Dependent variable — Market volatility
In our study, historical market volatility was treated as the dependent variable. It was measured as the variance in the percentage change of the indices of the markets of 28 countries (S&P 500, Nikkei 225, DAX to name a few). The monthly adjusted closes data were extracted from Yahoo finance database's historical prices. The variations of the indices were recorded from 1st November, 2007 to 1st April, 2004 (this was due to New Zealand's NZX 50 short history). The monthly adjusted closes were then adjusted to percentages using monthly holding period returns ((Pn+1/Pn)/Pn). The percentages were changed from decimals to whole numbers (eg 5.15 instead of 0.0515). Finally, variance was calculated for each index's returns and a regression was run on the countries' variance and respective corruption index.
Analysis
The results were subjected to ANOVA and regression analysis. Tables 1 and 2 show the results of the analysis. The F value is significant with p-value at 0.000 (Figure 1).
Figure 1.
Distribution diagram of variance and corruption of 28 countries.

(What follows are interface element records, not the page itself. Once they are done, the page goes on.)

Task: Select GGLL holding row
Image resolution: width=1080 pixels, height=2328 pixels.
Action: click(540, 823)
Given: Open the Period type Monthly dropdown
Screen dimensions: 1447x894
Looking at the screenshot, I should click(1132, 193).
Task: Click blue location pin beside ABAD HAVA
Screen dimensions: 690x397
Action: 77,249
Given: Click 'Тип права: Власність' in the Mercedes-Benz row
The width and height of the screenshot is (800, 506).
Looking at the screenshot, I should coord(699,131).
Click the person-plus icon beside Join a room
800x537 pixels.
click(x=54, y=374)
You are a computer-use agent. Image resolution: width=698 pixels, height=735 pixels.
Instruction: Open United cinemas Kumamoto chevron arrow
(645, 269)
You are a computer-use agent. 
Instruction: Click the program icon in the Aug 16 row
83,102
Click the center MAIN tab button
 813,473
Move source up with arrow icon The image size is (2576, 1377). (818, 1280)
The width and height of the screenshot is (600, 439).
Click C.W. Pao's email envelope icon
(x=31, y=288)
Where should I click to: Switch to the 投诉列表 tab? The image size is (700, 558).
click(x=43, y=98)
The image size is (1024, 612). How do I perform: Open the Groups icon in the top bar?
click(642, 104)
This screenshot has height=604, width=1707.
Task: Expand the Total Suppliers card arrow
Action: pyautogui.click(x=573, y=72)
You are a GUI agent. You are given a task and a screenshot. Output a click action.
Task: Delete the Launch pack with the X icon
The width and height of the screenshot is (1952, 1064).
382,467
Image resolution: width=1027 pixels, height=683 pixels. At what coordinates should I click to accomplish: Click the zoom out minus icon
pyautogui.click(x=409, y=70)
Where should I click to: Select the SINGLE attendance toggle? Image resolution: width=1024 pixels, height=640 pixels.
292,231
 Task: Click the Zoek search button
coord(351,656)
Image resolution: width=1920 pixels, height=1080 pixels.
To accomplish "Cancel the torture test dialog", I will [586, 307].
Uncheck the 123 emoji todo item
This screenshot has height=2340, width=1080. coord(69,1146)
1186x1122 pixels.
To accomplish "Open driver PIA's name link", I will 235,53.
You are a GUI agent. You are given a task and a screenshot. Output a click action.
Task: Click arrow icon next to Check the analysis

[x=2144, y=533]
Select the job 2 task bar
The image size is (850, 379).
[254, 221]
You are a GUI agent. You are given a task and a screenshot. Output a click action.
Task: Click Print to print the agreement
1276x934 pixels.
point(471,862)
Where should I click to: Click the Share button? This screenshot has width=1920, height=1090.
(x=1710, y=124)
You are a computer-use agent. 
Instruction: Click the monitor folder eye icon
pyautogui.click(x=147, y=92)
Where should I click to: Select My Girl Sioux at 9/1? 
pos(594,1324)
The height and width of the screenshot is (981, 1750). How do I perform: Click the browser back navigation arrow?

Full figure and legend (131K)CONCLUSION
The social and economic cost of corruption has drawn significant attention from government, business, and academia. Research efforts have been emphasising the effects of corruption on investment and economic growth. No attempt has been made, however, to elaborate the impact of corruption on market volatility. This article used corruption to explain the varying levels of volatility in global financial markets. Corruption is found to be significantly correlated with volatility. This finding has many implications for businesses, financial institutions, and investors who venture into global markets, as it gives analysts another tool to gauge volatility in countries and assess risk for pricing securities.